__What you need to do__
Reproduce each of the following rows word for word.

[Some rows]
────────
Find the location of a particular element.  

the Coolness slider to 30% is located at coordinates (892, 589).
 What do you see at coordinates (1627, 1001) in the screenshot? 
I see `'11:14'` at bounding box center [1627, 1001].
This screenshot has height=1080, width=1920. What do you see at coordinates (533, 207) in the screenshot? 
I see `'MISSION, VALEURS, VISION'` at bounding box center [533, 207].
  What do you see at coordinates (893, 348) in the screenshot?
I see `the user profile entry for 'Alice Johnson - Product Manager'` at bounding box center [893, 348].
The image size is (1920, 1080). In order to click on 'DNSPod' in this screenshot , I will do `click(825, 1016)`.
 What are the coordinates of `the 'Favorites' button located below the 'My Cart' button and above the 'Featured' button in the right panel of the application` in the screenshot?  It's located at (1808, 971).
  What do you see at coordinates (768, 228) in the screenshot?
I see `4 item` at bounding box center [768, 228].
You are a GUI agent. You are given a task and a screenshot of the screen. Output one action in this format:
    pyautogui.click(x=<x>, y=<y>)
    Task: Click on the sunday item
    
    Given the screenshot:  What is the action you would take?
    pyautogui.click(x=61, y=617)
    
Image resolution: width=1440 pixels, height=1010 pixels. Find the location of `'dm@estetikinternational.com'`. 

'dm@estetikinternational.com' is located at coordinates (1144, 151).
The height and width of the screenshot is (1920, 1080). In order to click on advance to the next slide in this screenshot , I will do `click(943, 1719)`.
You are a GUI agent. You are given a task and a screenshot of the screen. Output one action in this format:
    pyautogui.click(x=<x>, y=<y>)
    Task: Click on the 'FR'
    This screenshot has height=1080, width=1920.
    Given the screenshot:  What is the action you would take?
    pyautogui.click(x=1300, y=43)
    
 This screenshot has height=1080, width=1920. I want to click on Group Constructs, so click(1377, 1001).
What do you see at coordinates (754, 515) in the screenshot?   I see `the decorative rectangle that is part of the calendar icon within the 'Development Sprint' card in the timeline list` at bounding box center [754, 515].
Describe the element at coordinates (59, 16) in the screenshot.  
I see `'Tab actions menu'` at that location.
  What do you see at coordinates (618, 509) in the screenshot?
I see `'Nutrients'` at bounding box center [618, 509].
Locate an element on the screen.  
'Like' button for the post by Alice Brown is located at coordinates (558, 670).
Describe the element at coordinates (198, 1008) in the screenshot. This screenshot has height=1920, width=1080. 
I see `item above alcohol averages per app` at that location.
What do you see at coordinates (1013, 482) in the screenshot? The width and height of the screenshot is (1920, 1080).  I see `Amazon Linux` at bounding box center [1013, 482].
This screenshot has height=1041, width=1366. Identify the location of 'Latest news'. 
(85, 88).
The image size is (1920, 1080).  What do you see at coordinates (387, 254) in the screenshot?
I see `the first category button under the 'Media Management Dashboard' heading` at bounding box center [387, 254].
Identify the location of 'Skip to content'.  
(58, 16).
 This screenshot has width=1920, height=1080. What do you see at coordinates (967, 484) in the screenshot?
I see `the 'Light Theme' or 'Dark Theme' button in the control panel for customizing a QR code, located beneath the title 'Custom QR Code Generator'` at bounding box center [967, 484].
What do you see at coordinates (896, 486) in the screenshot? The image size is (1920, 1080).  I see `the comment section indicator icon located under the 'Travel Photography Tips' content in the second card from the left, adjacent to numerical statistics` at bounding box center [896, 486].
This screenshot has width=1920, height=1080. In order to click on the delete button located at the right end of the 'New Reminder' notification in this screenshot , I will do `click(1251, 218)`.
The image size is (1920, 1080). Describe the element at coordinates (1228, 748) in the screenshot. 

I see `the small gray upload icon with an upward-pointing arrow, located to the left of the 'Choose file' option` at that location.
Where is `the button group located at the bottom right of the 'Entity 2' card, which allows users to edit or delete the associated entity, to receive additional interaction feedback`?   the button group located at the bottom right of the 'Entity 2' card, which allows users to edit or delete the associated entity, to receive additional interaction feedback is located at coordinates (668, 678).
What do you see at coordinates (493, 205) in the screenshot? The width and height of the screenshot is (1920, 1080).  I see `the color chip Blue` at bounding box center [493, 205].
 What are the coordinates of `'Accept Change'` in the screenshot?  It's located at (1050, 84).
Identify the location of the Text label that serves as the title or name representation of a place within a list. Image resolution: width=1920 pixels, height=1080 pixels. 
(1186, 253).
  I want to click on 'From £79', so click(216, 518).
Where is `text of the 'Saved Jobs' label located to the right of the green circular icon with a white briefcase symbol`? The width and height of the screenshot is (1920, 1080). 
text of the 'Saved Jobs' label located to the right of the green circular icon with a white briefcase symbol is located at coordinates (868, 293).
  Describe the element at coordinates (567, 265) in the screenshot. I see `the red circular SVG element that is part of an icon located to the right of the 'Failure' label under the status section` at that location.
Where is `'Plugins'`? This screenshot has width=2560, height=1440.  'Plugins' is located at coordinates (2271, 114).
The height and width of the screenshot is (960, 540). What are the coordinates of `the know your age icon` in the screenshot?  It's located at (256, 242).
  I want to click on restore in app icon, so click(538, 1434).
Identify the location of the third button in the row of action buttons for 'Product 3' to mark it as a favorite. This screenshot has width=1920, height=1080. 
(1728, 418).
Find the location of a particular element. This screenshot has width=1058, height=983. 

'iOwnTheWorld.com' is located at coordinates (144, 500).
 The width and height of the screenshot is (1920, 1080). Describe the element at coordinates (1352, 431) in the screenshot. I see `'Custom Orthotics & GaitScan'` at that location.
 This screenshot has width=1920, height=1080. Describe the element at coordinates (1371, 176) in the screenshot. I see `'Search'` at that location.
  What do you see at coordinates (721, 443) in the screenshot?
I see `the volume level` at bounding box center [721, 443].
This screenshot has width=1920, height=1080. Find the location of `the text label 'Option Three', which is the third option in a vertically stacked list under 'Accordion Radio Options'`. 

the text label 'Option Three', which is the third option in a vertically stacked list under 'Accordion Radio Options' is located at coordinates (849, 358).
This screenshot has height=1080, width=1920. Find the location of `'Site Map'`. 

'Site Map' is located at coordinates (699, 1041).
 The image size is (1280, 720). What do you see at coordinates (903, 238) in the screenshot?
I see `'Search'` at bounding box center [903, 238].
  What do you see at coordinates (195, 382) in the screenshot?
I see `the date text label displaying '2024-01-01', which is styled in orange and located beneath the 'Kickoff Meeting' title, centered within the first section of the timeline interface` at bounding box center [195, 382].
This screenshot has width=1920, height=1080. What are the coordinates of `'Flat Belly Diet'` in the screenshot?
────────
__Solution for this problem__
Find the location of a particular element.  

the Coolness slider to 30% is located at coordinates (892, 589).
 What do you see at coordinates (1627, 1001) in the screenshot? 
I see `'11:14'` at bounding box center [1627, 1001].
This screenshot has height=1080, width=1920. What do you see at coordinates (533, 207) in the screenshot? 
I see `'MISSION, VALEURS, VISION'` at bounding box center [533, 207].
  What do you see at coordinates (893, 348) in the screenshot?
I see `the user profile entry for 'Alice Johnson - Product Manager'` at bounding box center [893, 348].
The image size is (1920, 1080). In order to click on 'DNSPod' in this screenshot , I will do `click(825, 1016)`.
 What are the coordinates of `the 'Favorites' button located below the 'My Cart' button and above the 'Featured' button in the right panel of the application` in the screenshot?  It's located at (1808, 971).
  What do you see at coordinates (768, 228) in the screenshot?
I see `4 item` at bounding box center [768, 228].
You are a GUI agent. You are given a task and a screenshot of the screen. Output one action in this format:
    pyautogui.click(x=<x>, y=<y>)
    Task: Click on the sunday item
    
    Given the screenshot:  What is the action you would take?
    pyautogui.click(x=61, y=617)
    
Image resolution: width=1440 pixels, height=1010 pixels. Find the location of `'dm@estetikinternational.com'`. 

'dm@estetikinternational.com' is located at coordinates (1144, 151).
The height and width of the screenshot is (1920, 1080). In order to click on advance to the next slide in this screenshot , I will do `click(943, 1719)`.
You are a GUI agent. You are given a task and a screenshot of the screen. Output one action in this format:
    pyautogui.click(x=<x>, y=<y>)
    Task: Click on the 'FR'
    This screenshot has height=1080, width=1920.
    Given the screenshot:  What is the action you would take?
    pyautogui.click(x=1300, y=43)
    
 This screenshot has height=1080, width=1920. I want to click on Group Constructs, so click(1377, 1001).
What do you see at coordinates (754, 515) in the screenshot?   I see `the decorative rectangle that is part of the calendar icon within the 'Development Sprint' card in the timeline list` at bounding box center [754, 515].
Describe the element at coordinates (59, 16) in the screenshot.  
I see `'Tab actions menu'` at that location.
  What do you see at coordinates (618, 509) in the screenshot?
I see `'Nutrients'` at bounding box center [618, 509].
Locate an element on the screen.  
'Like' button for the post by Alice Brown is located at coordinates (558, 670).
Describe the element at coordinates (198, 1008) in the screenshot. This screenshot has height=1920, width=1080. 
I see `item above alcohol averages per app` at that location.
What do you see at coordinates (1013, 482) in the screenshot? The width and height of the screenshot is (1920, 1080).  I see `Amazon Linux` at bounding box center [1013, 482].
This screenshot has height=1041, width=1366. Identify the location of 'Latest news'. 
(85, 88).
The image size is (1920, 1080).  What do you see at coordinates (387, 254) in the screenshot?
I see `the first category button under the 'Media Management Dashboard' heading` at bounding box center [387, 254].
Identify the location of 'Skip to content'.  
(58, 16).
 This screenshot has width=1920, height=1080. What do you see at coordinates (967, 484) in the screenshot?
I see `the 'Light Theme' or 'Dark Theme' button in the control panel for customizing a QR code, located beneath the title 'Custom QR Code Generator'` at bounding box center [967, 484].
What do you see at coordinates (896, 486) in the screenshot? The image size is (1920, 1080).  I see `the comment section indicator icon located under the 'Travel Photography Tips' content in the second card from the left, adjacent to numerical statistics` at bounding box center [896, 486].
This screenshot has width=1920, height=1080. In order to click on the delete button located at the right end of the 'New Reminder' notification in this screenshot , I will do `click(1251, 218)`.
The image size is (1920, 1080). Describe the element at coordinates (1228, 748) in the screenshot. 

I see `the small gray upload icon with an upward-pointing arrow, located to the left of the 'Choose file' option` at that location.
Where is `the button group located at the bottom right of the 'Entity 2' card, which allows users to edit or delete the associated entity, to receive additional interaction feedback`?   the button group located at the bottom right of the 'Entity 2' card, which allows users to edit or delete the associated entity, to receive additional interaction feedback is located at coordinates (668, 678).
What do you see at coordinates (493, 205) in the screenshot? The width and height of the screenshot is (1920, 1080).  I see `the color chip Blue` at bounding box center [493, 205].
 What are the coordinates of `'Accept Change'` in the screenshot?  It's located at (1050, 84).
Identify the location of the Text label that serves as the title or name representation of a place within a list. Image resolution: width=1920 pixels, height=1080 pixels. 
(1186, 253).
  I want to click on 'From £79', so click(216, 518).
Where is `text of the 'Saved Jobs' label located to the right of the green circular icon with a white briefcase symbol`? The width and height of the screenshot is (1920, 1080). 
text of the 'Saved Jobs' label located to the right of the green circular icon with a white briefcase symbol is located at coordinates (868, 293).
  Describe the element at coordinates (567, 265) in the screenshot. I see `the red circular SVG element that is part of an icon located to the right of the 'Failure' label under the status section` at that location.
Where is `'Plugins'`? This screenshot has width=2560, height=1440.  'Plugins' is located at coordinates (2271, 114).
The height and width of the screenshot is (960, 540). What are the coordinates of `the know your age icon` in the screenshot?  It's located at (256, 242).
  I want to click on restore in app icon, so click(538, 1434).
Identify the location of the third button in the row of action buttons for 'Product 3' to mark it as a favorite. This screenshot has width=1920, height=1080. 
(1728, 418).
Find the location of a particular element. This screenshot has width=1058, height=983. 

'iOwnTheWorld.com' is located at coordinates (144, 500).
 The width and height of the screenshot is (1920, 1080). Describe the element at coordinates (1352, 431) in the screenshot. I see `'Custom Orthotics & GaitScan'` at that location.
 This screenshot has width=1920, height=1080. Describe the element at coordinates (1371, 176) in the screenshot. I see `'Search'` at that location.
  What do you see at coordinates (721, 443) in the screenshot?
I see `the volume level` at bounding box center [721, 443].
This screenshot has width=1920, height=1080. Find the location of `the text label 'Option Three', which is the third option in a vertically stacked list under 'Accordion Radio Options'`. 

the text label 'Option Three', which is the third option in a vertically stacked list under 'Accordion Radio Options' is located at coordinates (849, 358).
This screenshot has height=1080, width=1920. Find the location of `'Site Map'`. 

'Site Map' is located at coordinates (699, 1041).
 The image size is (1280, 720). What do you see at coordinates (903, 238) in the screenshot?
I see `'Search'` at bounding box center [903, 238].
  What do you see at coordinates (195, 382) in the screenshot?
I see `the date text label displaying '2024-01-01', which is styled in orange and located beneath the 'Kickoff Meeting' title, centered within the first section of the timeline interface` at bounding box center [195, 382].
This screenshot has width=1920, height=1080. What are the coordinates of `'Flat Belly Diet'` in the screenshot?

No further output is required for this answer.